======== The data ========

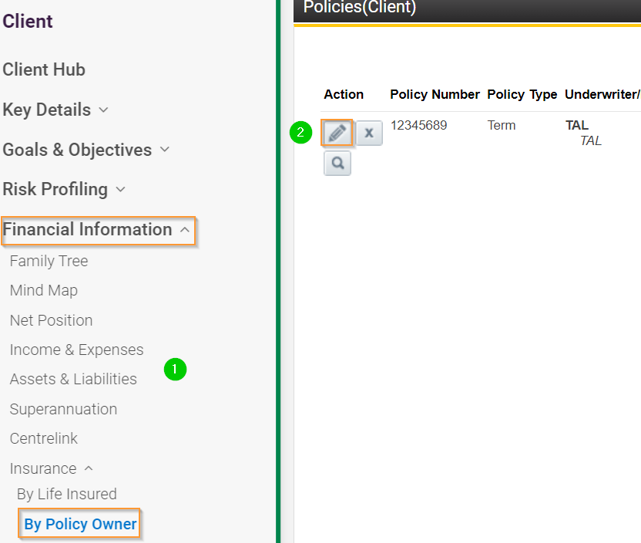Sort by the Policy Number column header

click(x=435, y=95)
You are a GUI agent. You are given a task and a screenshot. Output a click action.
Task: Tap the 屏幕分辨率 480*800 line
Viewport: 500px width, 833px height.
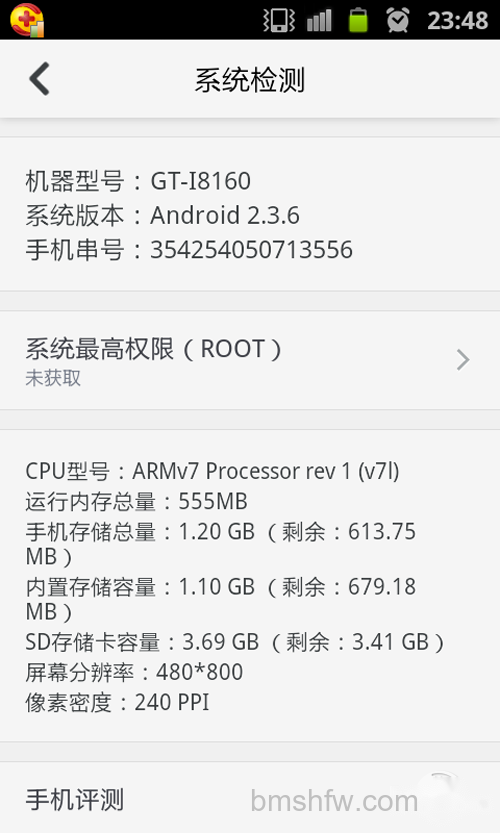click(x=134, y=673)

========

Quote every line of the records above verbatim, leaving the pictures out of your answer.

Sort by the Policy Number column header

click(x=435, y=95)
You are a GUI agent. You are given a task and a screenshot. Output a click action.
Task: Tap the 屏幕分辨率 480*800 line
Viewport: 500px width, 833px height.
click(x=134, y=673)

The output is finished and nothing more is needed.